İ. In order to estimate the state of the nation, we must attend to two views, which, when contrasted, illustrate each other, and, in their combination, constitute our national character, and discriminate it not only from that of every nation around us, but from all the kingdoms recorded in the history of past ages. I mean our national privileges and our national sins.
With regard to the first head, the peculiar privileges which, by the favour of Divine Providence, we have enjoyed as a people, I must be brief. A full detail of them would require a volume. Though the island of Great Britain exhibits but a small spot upon a map of the globe, it makes a splendid appearance in the history of mankind, and has for a long space of time, been signally under the protection of God, and the seat of peace, liberty, and truth. When Christendom had groaned for ages under the night of papal superstition, the first light of reformation dawned amongst us by the preaching and writings of Wickliffe. From that time we have possessed the knowledge of the Gospel, and God has had a succession of witnesses in our land; they have been, at different periods, exposed to suffering, and many of them were called to seal their testimony with their blood; but they could neither be intimidated nor extirpated. In Luther's time, when the pillars of Popery were more publicly and generally shaken, we were amongst the first who were animated and enabled to shake off the yoke of Rome; and God has often since remarkably interposed to preserve us from being brought into that bondage the second time. The spirit of persecution under various forms, has again and again at tempted to resume its power, but has been as often restrained and defeated. Civil commotions likewise stand upon record in our annals; and our forefathers have felt miseries of which we can form but a very imperfect idea. But they suffered and struggled for us. The event of every contest and revolution contributed gradually to establish that happy basis of government which we call the British Constitution; and, together with these advances in favour of liberty, an increase of commerce, wealth, and dominion, has been afforded us. From that distinguished æra, the Revolution, and more especially since the accession of the present royal family, we have enjoyed such an uninterrupted series of peace and prosperity, as cannot be paralled in the history of any nation we have heard of, not excepting even that of Israel. I call our peace uninterrupted; for the efforts of rebellion in the reigns of our two last kings were so speedily crushed, and were productive of so few calamities, except to the unhappy aggressors, that they are chiefly to be noticed as instances of the goodness of the Lord, who, notwithstanding we were then a sinful people, was
pleased to fight our battles, and put our enemies to shame. I call it uninterrupted; for though we have been engaged as principals in several foreign wars, and the storm fell with dreadful weight upon other countries, we at home knew but little of the war but from the public prints, which usually, after the first or second year, were filled with accounts of the successes and victories which the Lord of hosts (alas! by how few was he acknowledged) gave to our fleets and armies. When the last war terminated, we were at the height of national honour and power. Our arms were victorious, and our flags triumphant, wherever our operations had been directed, in the most distant and opposite parts of the globe. What an accession of empire and riches did we then acquire, while we were sitting, (if I may so speak) under our vines and fig-trees, undisturbed; and while a considerable part of Germany, rather involved, than properly interested in our disputes, was almost desolated by fire and sword! And, notwithstanding our increasing provocations, every succeeding year has afforded signal proofs that, though the Lord is displeased with us, he has not yet forsaken us. If, in some instances, he has justly disappointed our expectations, he has, in others, appeared no less remarkably in in our favour; defeating the designs of our enemies, protecting our commerce, and affording us in general, more plentiful harvests at home, since the war has rendered supplies from abroad more precarious and difficult. Add to our internal peace, wealth, and plenty, the inviolable immunity both of persons and property, in which we are preserved by the spirit and administration of our laws, and that unrestrained liberty which people of all sentiments and denominations possess and exercise, of worshipping God in the way they think most agreeable to his will. Must not a due consideration of these things constrain us to say, "He hath not dealt so with any nation ?"

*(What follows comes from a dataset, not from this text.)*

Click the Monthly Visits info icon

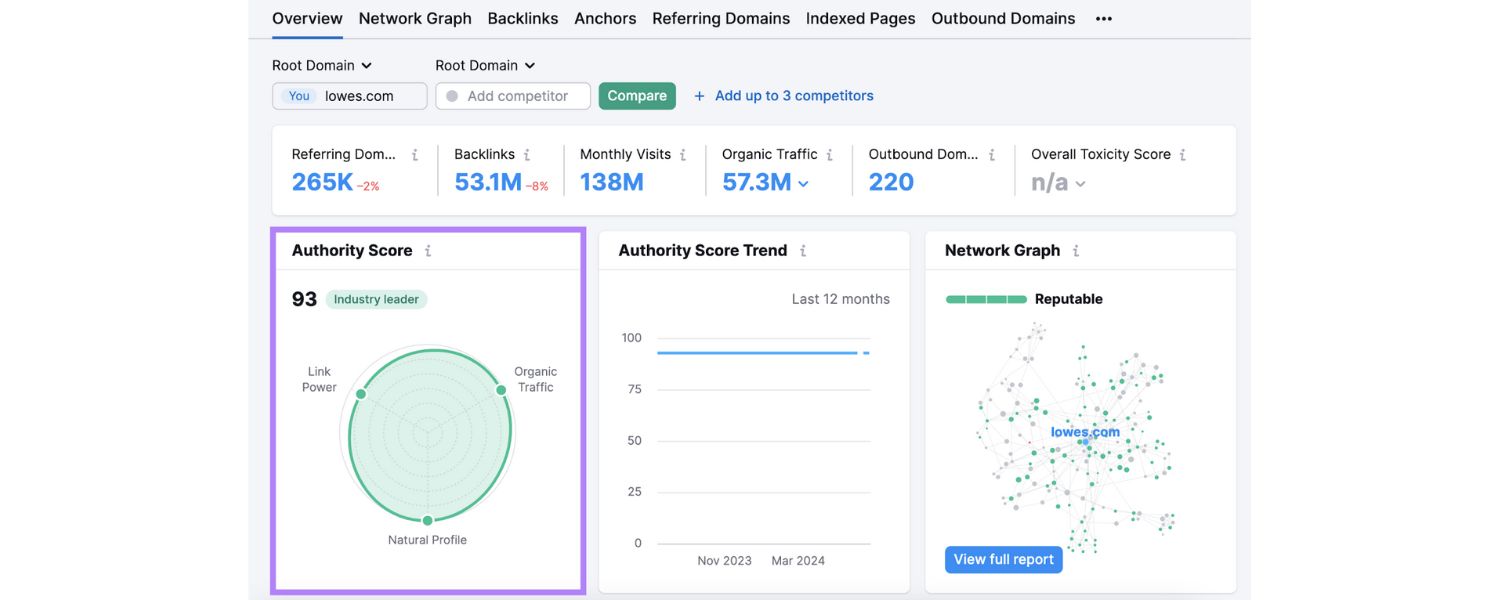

What could the Lord have done more for his vineyard ?* How could he have laid a people under stronger obligations to his service? What returns might he not expect from such a nation as this? But, alas! we have requited him evil for good! Such a nation as this is very imperfectly described by an enumeration of privileges. I have a more painful task now to attend to; I should enumerate (were it possible) our national sins. It is but a sketch I can offer upon this immense and awful subject. But enough is obvious, and at hand, to make us tremble, if we regard the Scripture, and do, in our hearts, believe there is a God that governs the earth.t I wish you to keep in mind, as I proceed, the slight view I have given of the favours God has bestowed upon us. The recolfection of his mercies is necessary to give a proper sense of the
* Isa. v. 4.
+ Psalm lviii. 11.
colouring and aggravation of our sins. It is often pleaded that, sinful as we are, we are not more depraved in morals and prac tice than the inhabitants of France or Italy, or the other nations of Europe. I much question the truth of this plea. I am afraid that, in some instances at least, we are more corrupt and profligate than any nation now existing. But, admitting that France or Italy equal, or even exceed us, in open and positive wickedness; if they fall short of us in advantages for knowing the will of God; if they are not equally enriched by the bounties of his providence; if he has not so signally appeared on their behalf as he has on ours, their sins, however enormous or numerous, are not attended with equal aggravations; we must fix upon a nation (if such could be found) that is upon a par with us in the blessings of Gospel light, of civil and religious liberty, before we can properly form a comparison, or have any just reason for supposing that our sins are not greater than theirs.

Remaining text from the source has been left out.